Pharmacokinetics, Safety, and Tolerability of Single-Dose Elbasvir in Participants with Hepatic Impairment

Background The combination of elbasvir and grazoprevir is approved for the treatment of hepatitis C virus genotype 1 or 4 infection. Objective To evaluate the pharmacokinetics and safety of single-dose elbasvir 50 mg in participants with hepatic impairment. Methods Participants with mild, moderate, or severe hepatic impairment and age-, sex-, and weight-matched healthy controls were enrolled in a 3-part, open-label, sequential-panel, single-dose pharmacokinetic study. Blood samples were collected to assess pharmacokinetics. Safety and tolerability were assessed throughout the study.

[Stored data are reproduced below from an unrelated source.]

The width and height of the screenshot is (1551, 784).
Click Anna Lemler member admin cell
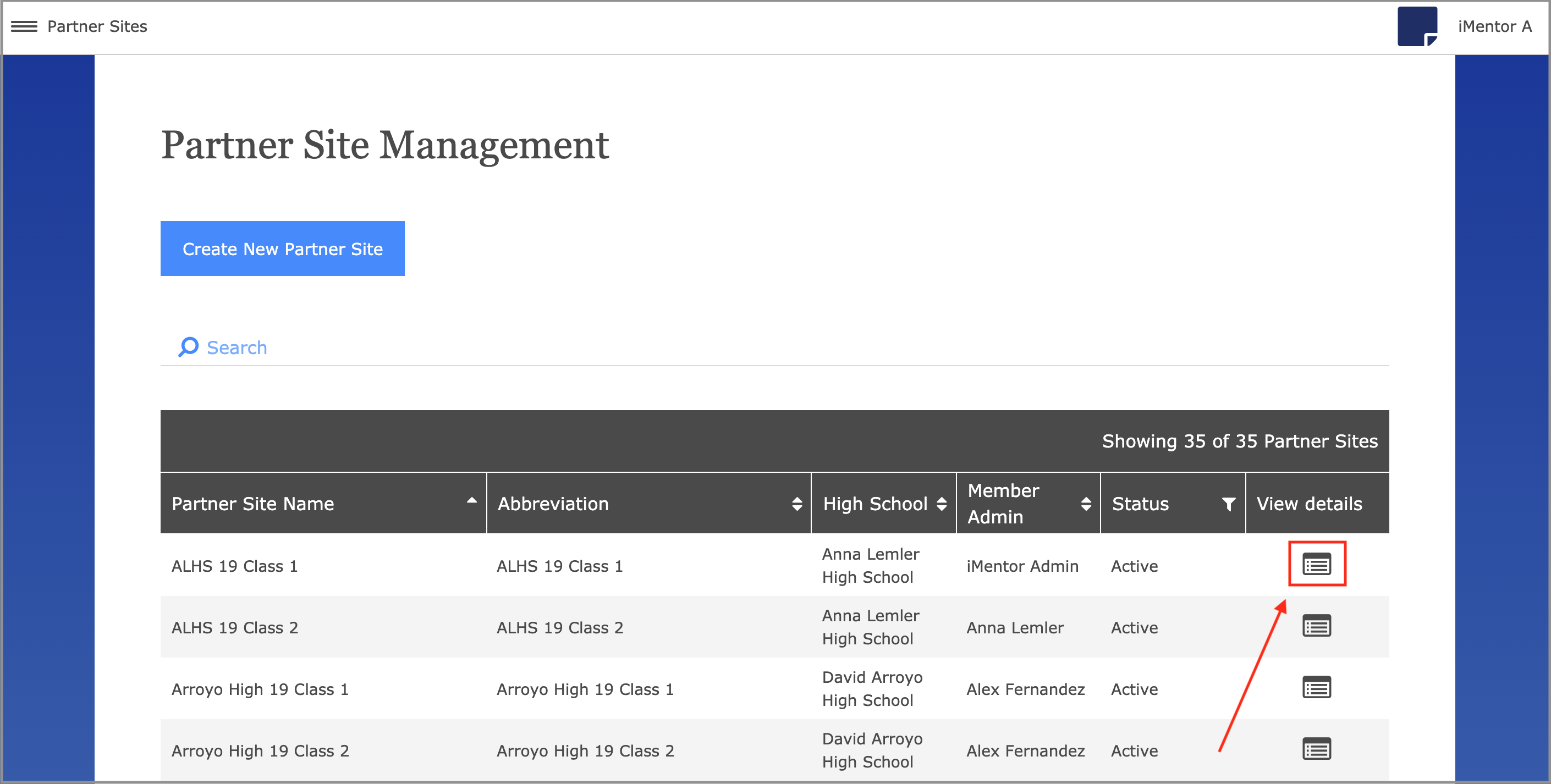point(1015,627)
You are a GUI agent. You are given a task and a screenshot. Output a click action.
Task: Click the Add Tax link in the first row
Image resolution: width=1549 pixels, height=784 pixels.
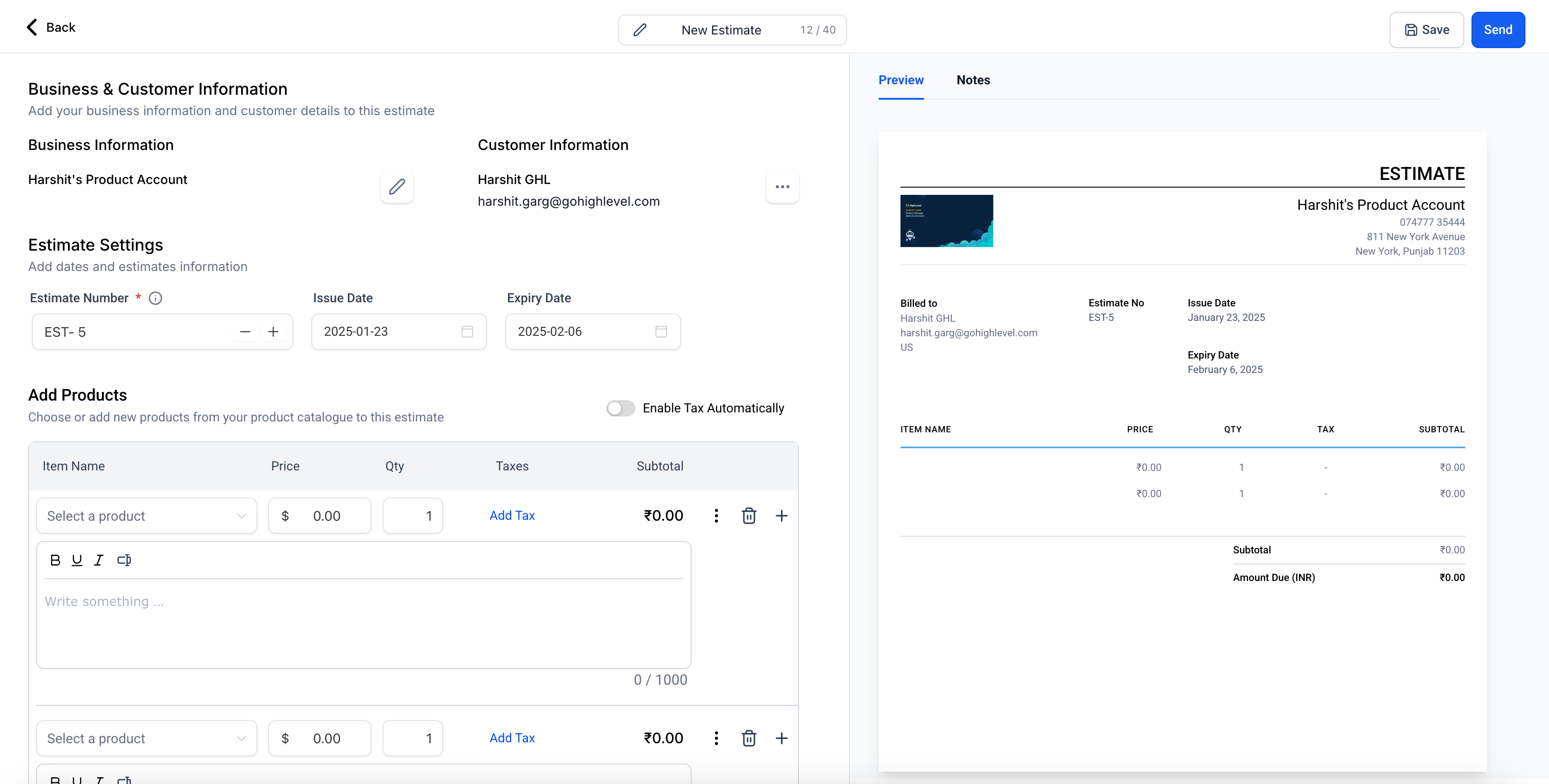tap(512, 516)
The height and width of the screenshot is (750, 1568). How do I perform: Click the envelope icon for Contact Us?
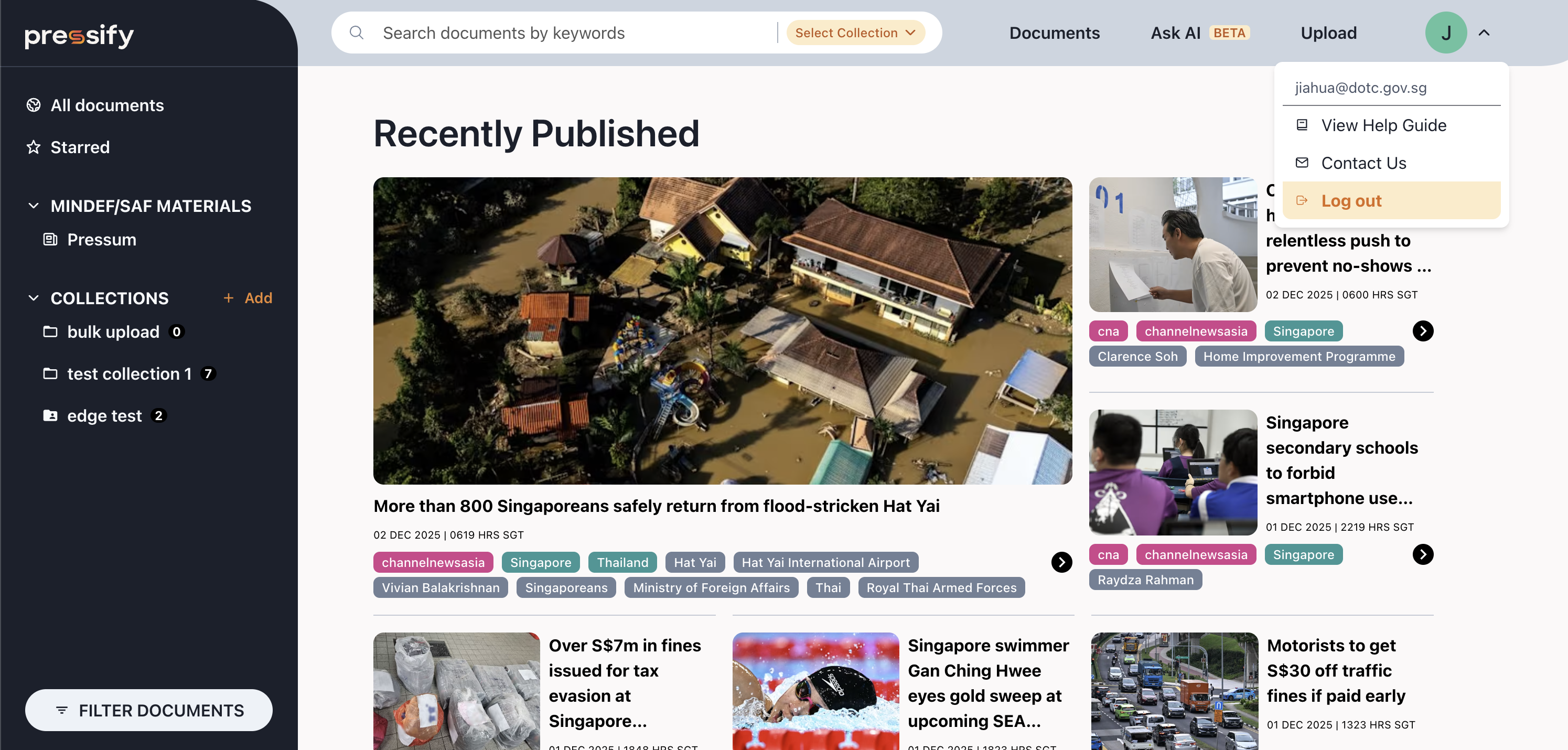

Results Thirty-four participants were enrolled: eight with mild hepatic impairment, 11 with moderate hepatic impairment, seven with severe hepatic impairment, and eight healthy matched controls. Participants with mild, moderate, and severe hepatic impairment demonstrated a numeric, but not statistically significant, decrease in elbasvir exposure compared with controls, with a mean 39, 28, and 12% decrease in area under the concentration–time curve from time 0 extrapolated to infinity, as well as a 42, 31, and 42% decrease in maximum plasma concentration ( C max ), respectively. The observed median time to C max was similar in participants with hepatic impairment and controls. Single-dose administration of elbasvir was well tolerated. Conclusions The pharmacokinetics of elbasvir after a single, oral 50-mg dose were not clinically meaningfully altered in non–HCV-infected participants with mild, moderate, or severe hepatic dysfunction. However, since elbasvir is currently available only as part of a fixed-dose combination with grazoprevir, the fixed-dose combination should not be administered to patients with moderate or severe hepatic impairment, due to the significantly increased plasma grazoprevir exposures in those populations.